[What the task requires]
Copy the lines below word for word, and leave the pictures out of your copy.

======

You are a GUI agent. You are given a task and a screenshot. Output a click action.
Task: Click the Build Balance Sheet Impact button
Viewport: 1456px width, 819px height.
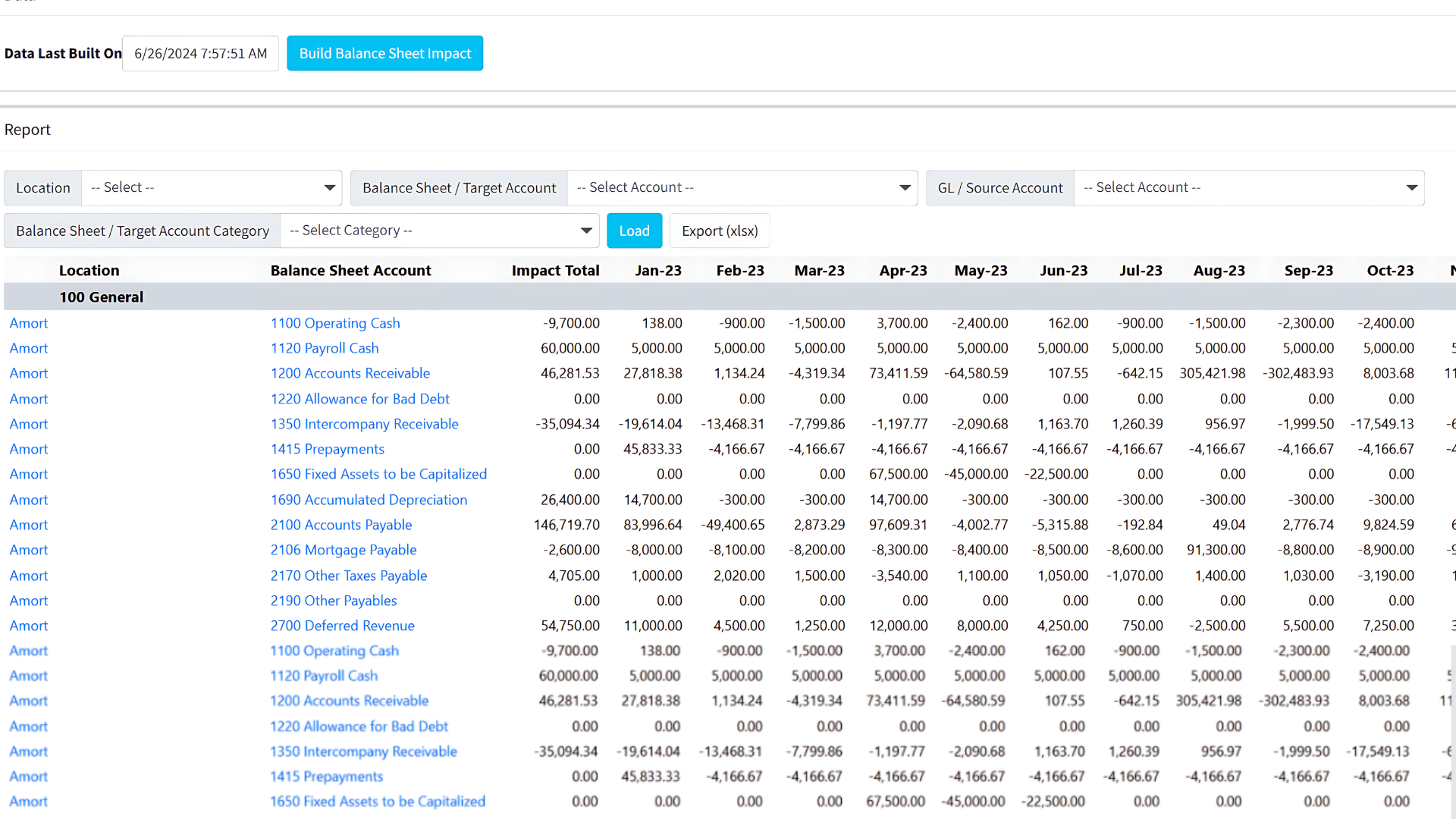coord(384,53)
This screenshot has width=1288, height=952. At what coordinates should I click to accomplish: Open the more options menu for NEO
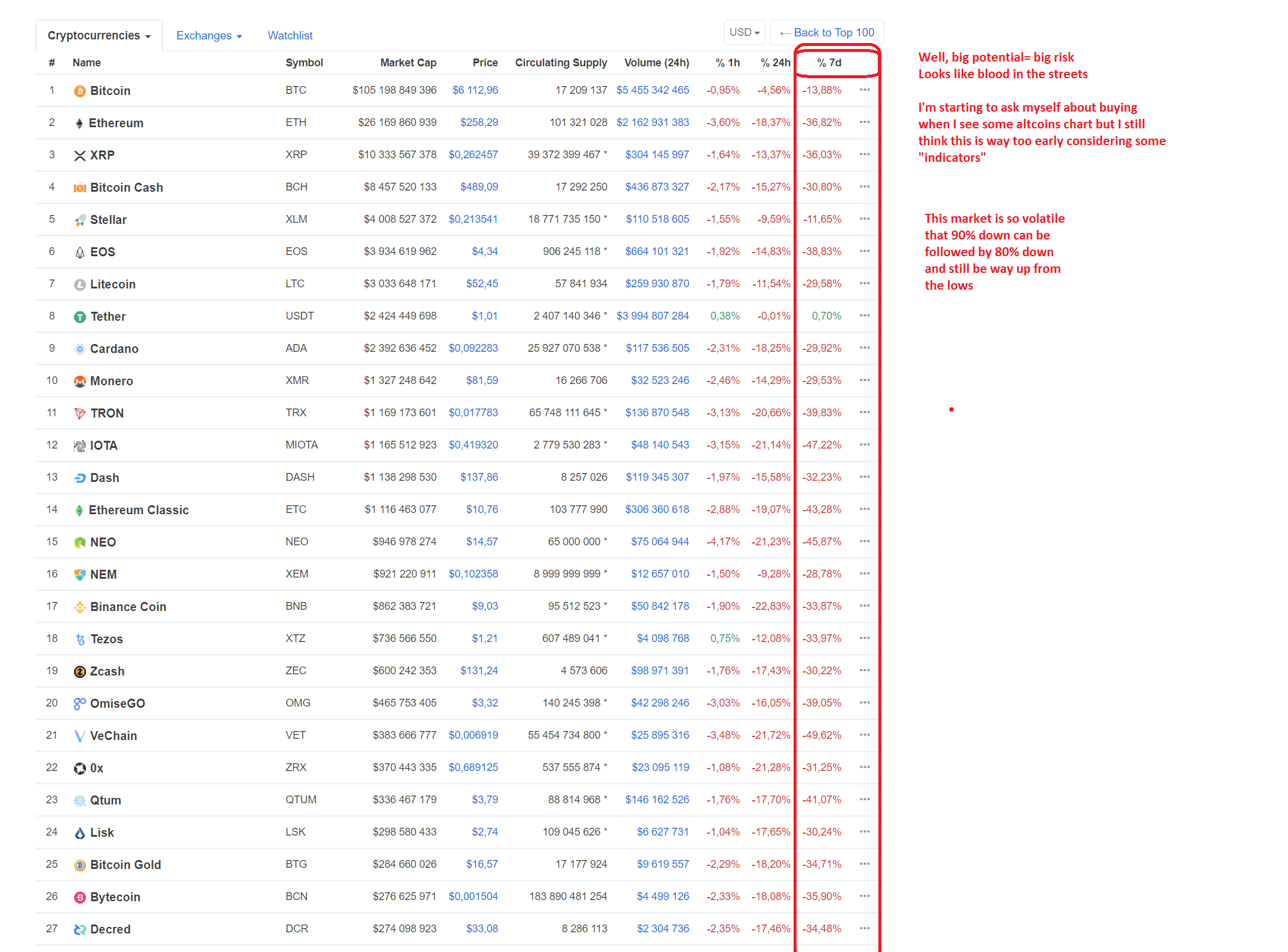coord(865,542)
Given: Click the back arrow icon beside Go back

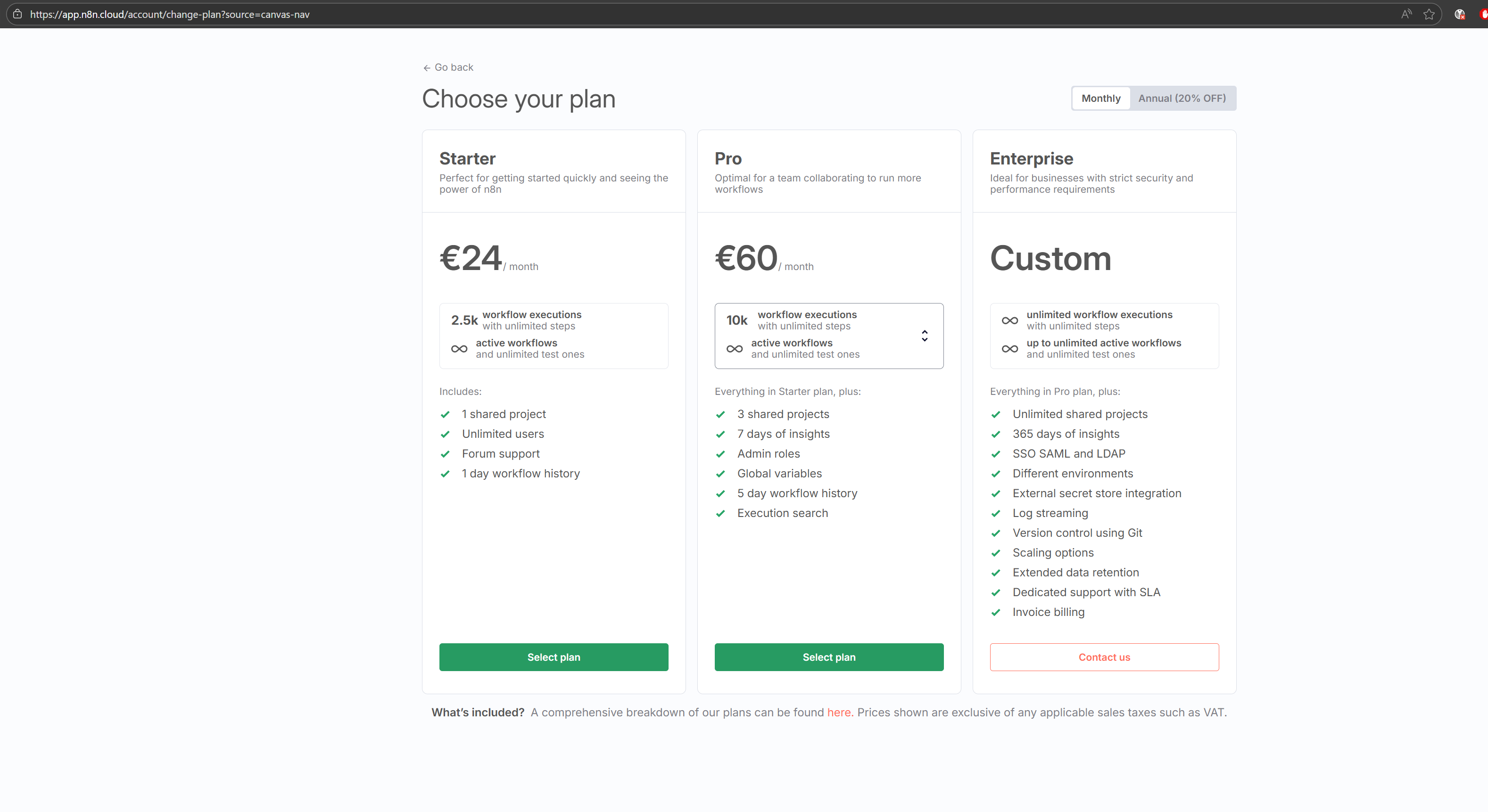Looking at the screenshot, I should coord(427,67).
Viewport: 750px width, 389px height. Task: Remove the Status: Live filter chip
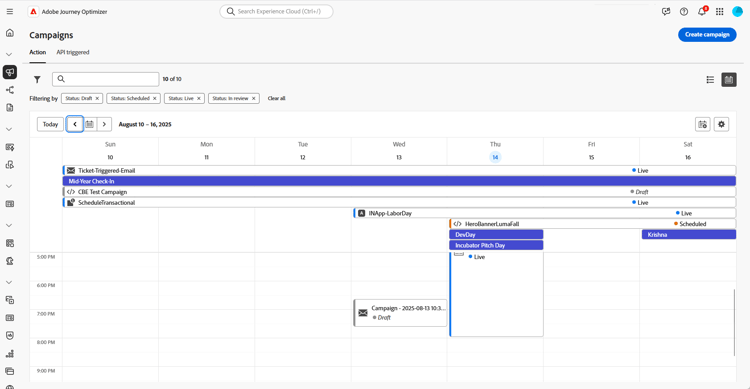199,99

======

[Reply to the exercise]
You are a GUI agent. You are given a task and a screenshot. Output a click action.
Task: Click the Build Balance Sheet Impact button
Viewport: 1456px width, 819px height.
coord(384,53)
This screenshot has width=1288, height=952. At what coordinates should I click to accomplish: Open the more options menu for NEO
coord(865,542)
Given: Click the back arrow icon beside Go back

Looking at the screenshot, I should coord(427,67).
Viewport: 750px width, 389px height. Task: Remove the Status: Live filter chip
199,99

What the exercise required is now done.